Manuel Iori

Personal information
- Date of birth: 12 March 1982 (age 44)
- Place of birth: Varese, Italy
- Height: 1.81 m (5 ft 11 in)
- Position: Midfielder

Senior career*
- Years: Team / Apps / (Gls)
- 1999–2000: Varese / 2 / (0)
- 2000–2001: Borgosesia / 25 / (4)
- 2001–2003: Legnano / 56 / (1)
- 2003–2004: Meda / 31 / (2)
- 2004–2006: Carpenedolo / 59 / (0)
- 2006–2009: Cittadella / 106 / (9)
- 2009–2012: Chievo / 15 / (0)
- 2010–2011: → Livorno (loan) / 39 / (3)
- 2011–2012: → Torino (loan) / 37 / (0)
- 2012: → Cesena (loan) / 16 / (0)
- 2013–2014: Padova / 44 / (2)
- 2014–2015: Pisa / 31 / (3)
- 2015–2021: Cittadella / 198 / (36)

Managerial career
- 2023: Sangiuliano City
- 2024–2025: Casertana
- 2025: Casertana
- 2025–2026: Cittadella

= Manuel Iori =

Italian footballer

Manuel Iori (born 12 March 1982) is an Italian professional football coach and a former midfielder.

==Playing career==
===Early career===
Iori started his professional career at Varese of Serie C1. He then played for the Serie D side Borgosesia before playing five seasons in Serie C2.

===Cittadella===
In the summer of 2006, he joined Cittadella of Serie C1, where he won promotion playoffs in 2008. He played 41 out of 42 league matches in his first Serie B season and helped the newcomer finish just above the relegation line.

===Chievo===
In August 2009, he was signed by Chievo in a co-ownership bid. Antimo Iunco was sent to the club on loan later as part of the deal.
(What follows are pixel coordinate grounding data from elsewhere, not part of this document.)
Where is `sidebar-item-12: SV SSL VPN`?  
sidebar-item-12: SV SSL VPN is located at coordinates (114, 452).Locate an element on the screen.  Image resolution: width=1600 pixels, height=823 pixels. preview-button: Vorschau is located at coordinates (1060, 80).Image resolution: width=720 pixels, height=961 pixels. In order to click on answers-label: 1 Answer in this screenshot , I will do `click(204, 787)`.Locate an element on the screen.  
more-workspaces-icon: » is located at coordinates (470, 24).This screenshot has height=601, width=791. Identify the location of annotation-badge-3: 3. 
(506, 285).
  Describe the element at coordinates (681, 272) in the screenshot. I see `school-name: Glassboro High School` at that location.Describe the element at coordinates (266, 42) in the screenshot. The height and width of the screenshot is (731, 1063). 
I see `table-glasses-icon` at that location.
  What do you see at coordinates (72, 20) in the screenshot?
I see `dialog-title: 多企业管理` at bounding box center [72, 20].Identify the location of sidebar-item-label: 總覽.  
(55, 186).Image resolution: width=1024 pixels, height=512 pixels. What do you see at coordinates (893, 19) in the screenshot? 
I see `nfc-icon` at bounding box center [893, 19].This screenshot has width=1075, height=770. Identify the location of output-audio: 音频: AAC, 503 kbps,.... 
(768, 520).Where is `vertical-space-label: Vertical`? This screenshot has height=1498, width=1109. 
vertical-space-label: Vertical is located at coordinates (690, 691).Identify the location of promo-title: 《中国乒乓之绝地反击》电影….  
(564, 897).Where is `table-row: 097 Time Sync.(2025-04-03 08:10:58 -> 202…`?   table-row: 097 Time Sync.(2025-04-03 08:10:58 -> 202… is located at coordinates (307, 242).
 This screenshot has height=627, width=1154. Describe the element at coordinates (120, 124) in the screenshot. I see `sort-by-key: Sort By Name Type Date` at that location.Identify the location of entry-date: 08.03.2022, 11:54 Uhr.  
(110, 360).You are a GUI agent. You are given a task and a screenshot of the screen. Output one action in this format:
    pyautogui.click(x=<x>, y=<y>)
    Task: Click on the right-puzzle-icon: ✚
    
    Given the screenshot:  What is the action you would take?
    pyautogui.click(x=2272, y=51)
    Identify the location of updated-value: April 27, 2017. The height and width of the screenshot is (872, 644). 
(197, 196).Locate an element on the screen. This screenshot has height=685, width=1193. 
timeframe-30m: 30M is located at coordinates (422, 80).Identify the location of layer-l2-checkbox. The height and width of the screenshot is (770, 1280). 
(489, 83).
After Luca Rigoni was injured, he played as the starting central midfielder until Rigoni recovered. He also played in the 2009–10 Coppa Italia against Frosinone, coming on as a substitute for Rigoni in the 54th minute on 25 November 2009, and in the match against ACF Fiorentina as a starter. The game ended in a 2–3 loss.

In June 2010 Chievo bought him outright, co-currently Iunco who went on loan to Cittadella in 2009–10 season, was signed by Cittadella in co-ownership deal, for €500,000.

On 17 August 2010, he was loaned to Serie B side Livorno on loan with an option to purchase.

==Coaching career==
On 20 July 2021, Iori was officially unveiled as the new coach in charge of the Primavera under-19 youth team at Cittadella, his last team as a player.

On 19 June 2024, Iori was unveiled as the new head coach of Serie C club Casertana. He was dismissed on 9 January 2025, only to be appointed back in charge of the team two months later, on 13 March.

After completing the season with Casertana, Iori returned to Cittadella, this time as head coach, following the club's relegation to Serie C.